ΑΙhub.org
 

#NeurIPS2022 outstanding paper – Gradient descent: the ultimate optimizer


by
30 November 2022



share this:
illustration of SGD using turtles to represent different methods

Kartik Chandra, Audrey Xie, Jonathan Ragan-Kelley and Erik Meijer won a NeurIPS 2022 outstanding paper award for their work Gradient descent: the ultimate optimizer. Here, they tell us more about their work, the methodology and their main findings.

What is the topic of the research in your paper?

Our paper studies the classic problem of “hyperparameter optimization”.

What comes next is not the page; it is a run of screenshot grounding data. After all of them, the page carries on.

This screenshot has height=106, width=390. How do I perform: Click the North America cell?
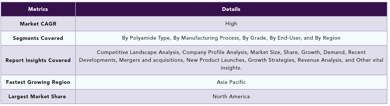pos(231,97)
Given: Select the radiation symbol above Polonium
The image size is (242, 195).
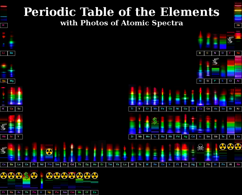Looking at the screenshot, I should coord(223,147).
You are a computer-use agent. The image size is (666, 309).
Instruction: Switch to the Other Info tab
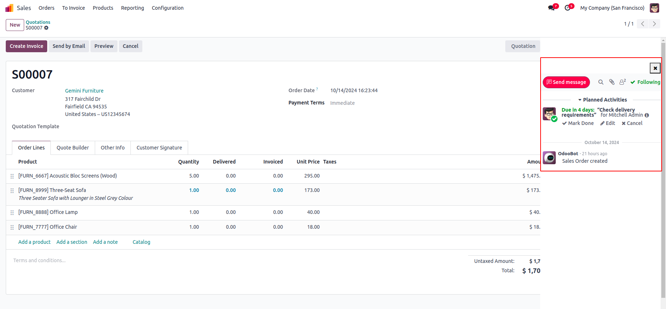point(112,148)
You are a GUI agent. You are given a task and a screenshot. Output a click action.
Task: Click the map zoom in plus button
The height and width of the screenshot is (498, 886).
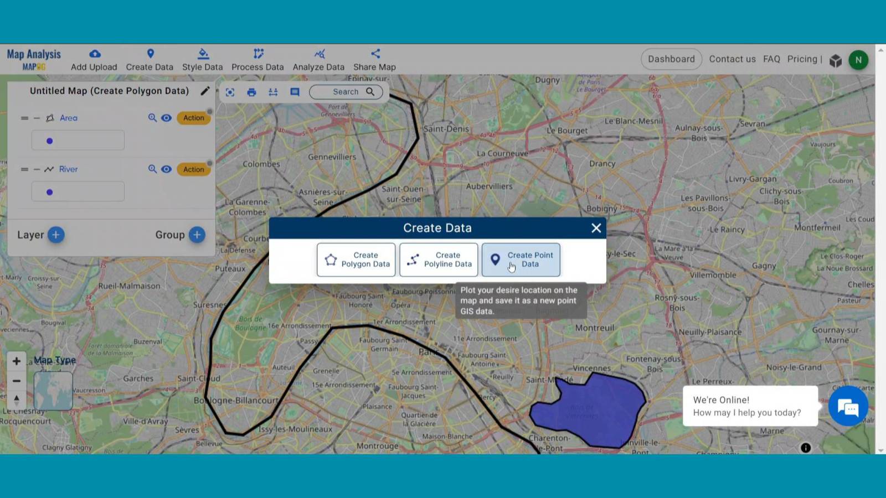pyautogui.click(x=17, y=361)
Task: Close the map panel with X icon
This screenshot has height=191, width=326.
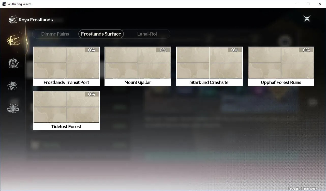Action: click(x=307, y=19)
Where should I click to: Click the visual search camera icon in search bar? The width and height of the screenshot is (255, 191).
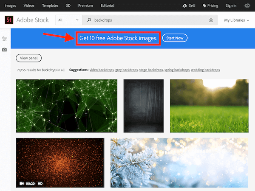point(211,20)
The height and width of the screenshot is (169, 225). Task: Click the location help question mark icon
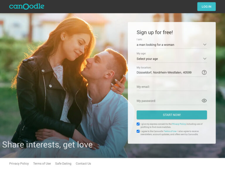click(204, 72)
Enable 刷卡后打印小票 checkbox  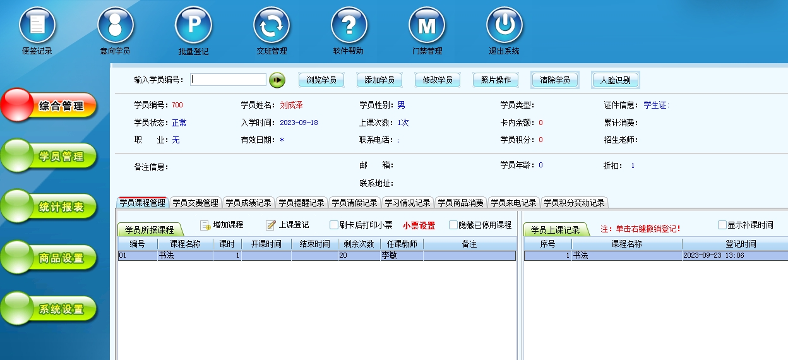(335, 225)
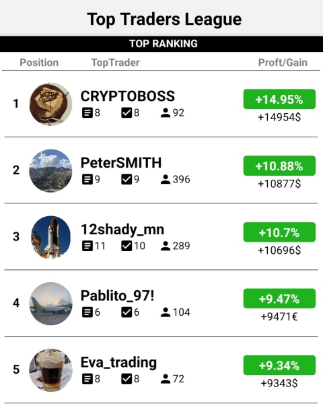Open trader name PeterSMITH
Viewport: 323px width, 404px height.
[121, 163]
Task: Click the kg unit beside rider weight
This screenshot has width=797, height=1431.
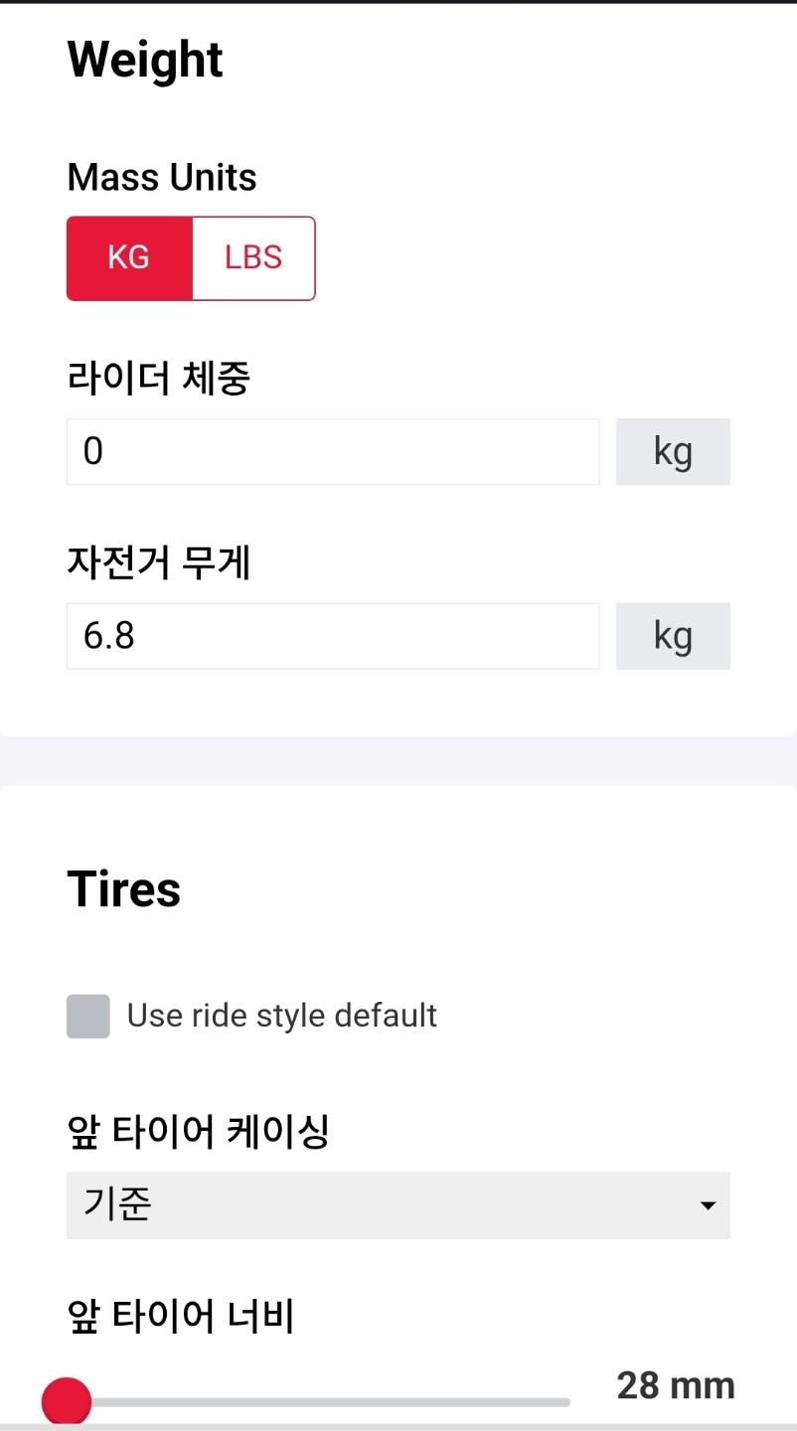Action: (x=673, y=452)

Nearly all of today’s machine learning algorithms use a process called “stochastic gradient descent” (SGD) to train neural networks. SGD requires users to pick certain settings, or “hyperparameters,” before running it. Just like baking a cake requires you to pick an oven temperature and cooking time, running SGD requires you to pick hyperparameters like the “step size” and “momentum.” And just like in baking, the best settings can be hard to find, even after a lot of trial and error.

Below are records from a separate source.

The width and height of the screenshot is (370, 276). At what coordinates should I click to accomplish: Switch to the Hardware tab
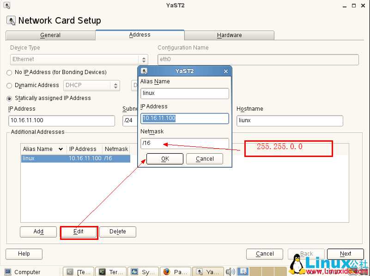pyautogui.click(x=229, y=35)
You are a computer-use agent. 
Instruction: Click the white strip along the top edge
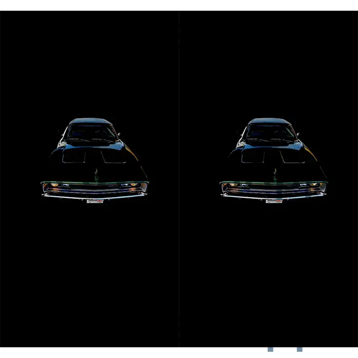pos(179,3)
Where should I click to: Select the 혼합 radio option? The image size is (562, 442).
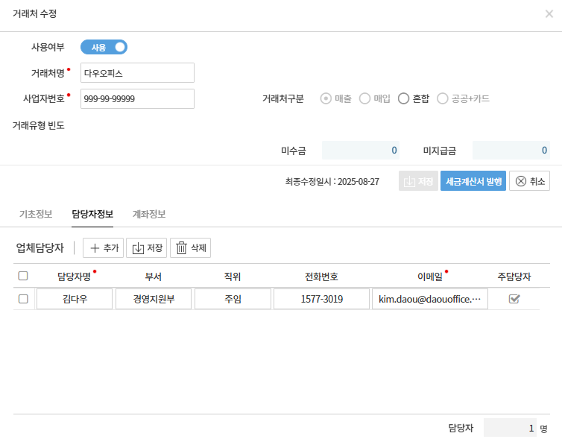[403, 98]
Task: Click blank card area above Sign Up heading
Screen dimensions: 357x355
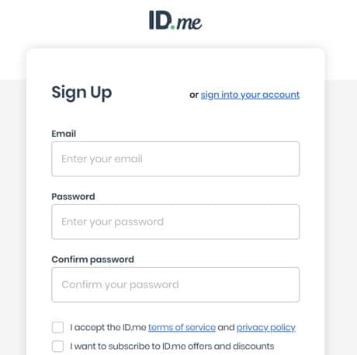Action: click(x=175, y=64)
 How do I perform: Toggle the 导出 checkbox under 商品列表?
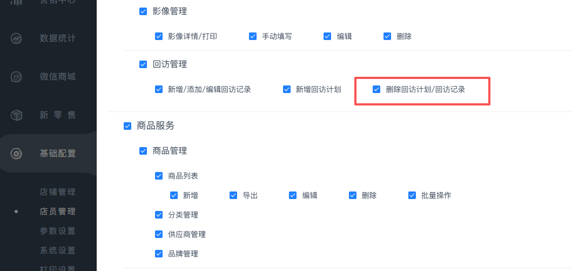tap(233, 195)
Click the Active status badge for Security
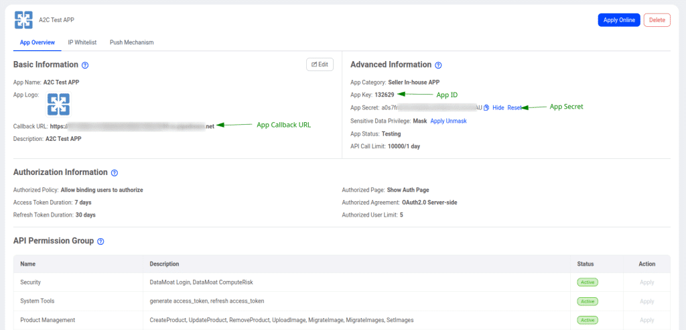686x330 pixels. pos(588,282)
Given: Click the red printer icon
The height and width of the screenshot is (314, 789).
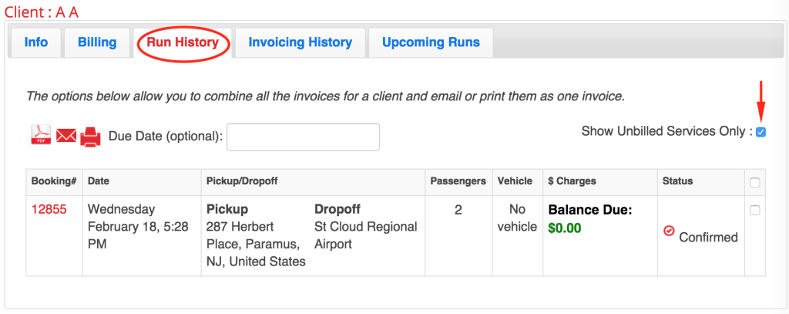Looking at the screenshot, I should 91,137.
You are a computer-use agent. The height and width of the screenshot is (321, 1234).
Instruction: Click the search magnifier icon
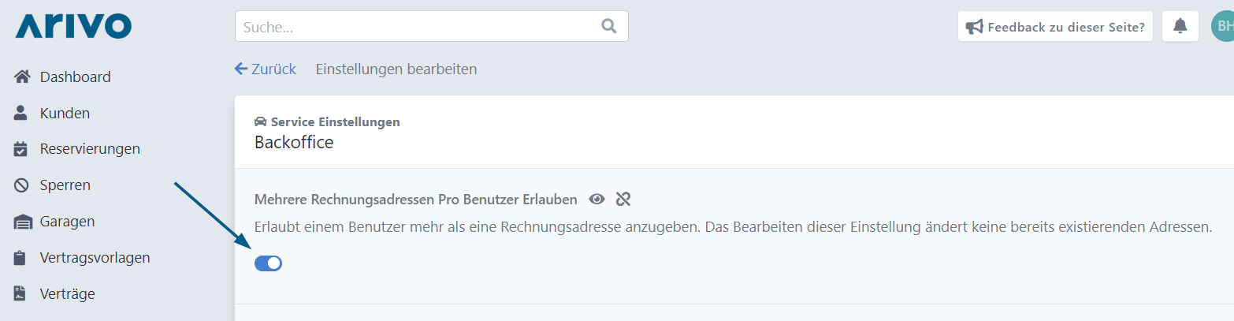(x=608, y=26)
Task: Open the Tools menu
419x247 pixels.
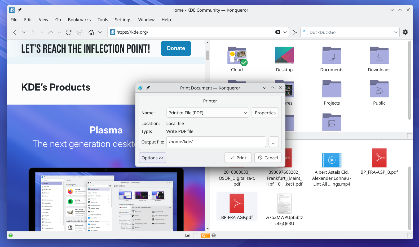Action: [103, 20]
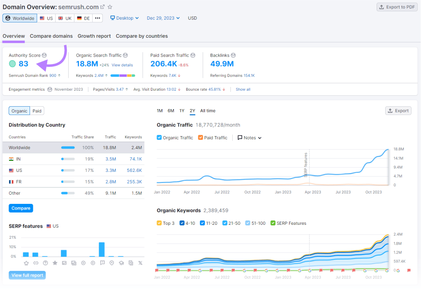The width and height of the screenshot is (421, 290).
Task: Click the Local Pack pin SERP icon
Action: coord(111,263)
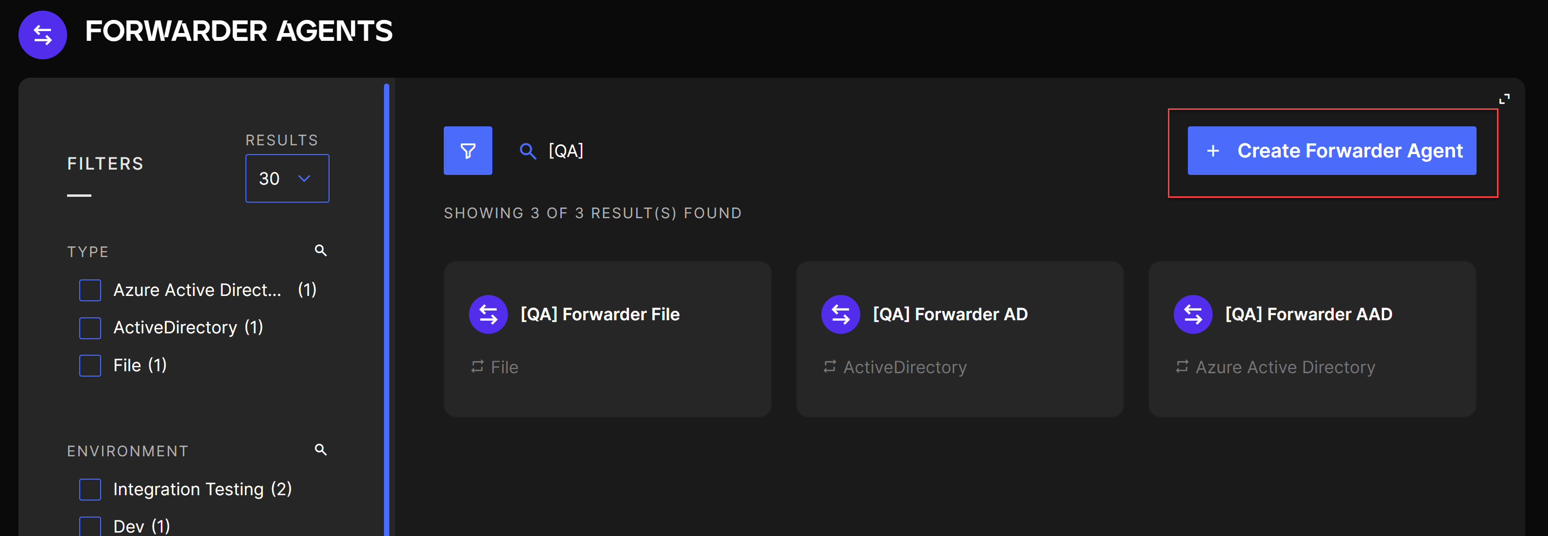Tick the File type filter checkbox
This screenshot has width=1548, height=536.
coord(90,365)
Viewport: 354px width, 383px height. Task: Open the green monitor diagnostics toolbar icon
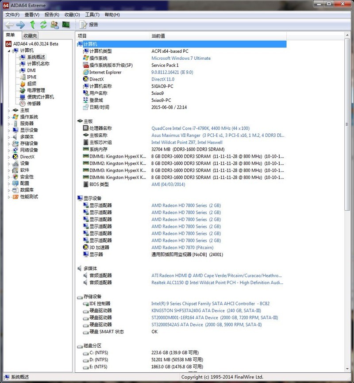pos(66,25)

Our paper shows how SGD can *itself* be used to intelligently find good SGD hyperparameters. This is not a new idea, but our method is highly practical and easier to use than existing methods, and it generalizes straightforwardly to many popular SGD variants.

We also address the natural follow-up question, “don’t you still need to pick hyperparameters for the SGD that picks the hyperparameters”? Our answer: we can keep “stacking” SGD recursively: each new level trains the previous level’s hyperparameters! As the SGD tower grows taller, the top-level human-picked hyperparameters matter less and less.

Could you tell us about the implications of your research and why it is an interesting area for study?

Our work offers a way to dramatically simplify one of the most frustrating tasks in machine learning research: picking hyperparameters. Because our method replaces the costly trial-and-error required to find good hyperparameters, we also hope it can help cut down on the amount of computation and energy needed to train neural networks – and thus the ecological impact of AI research.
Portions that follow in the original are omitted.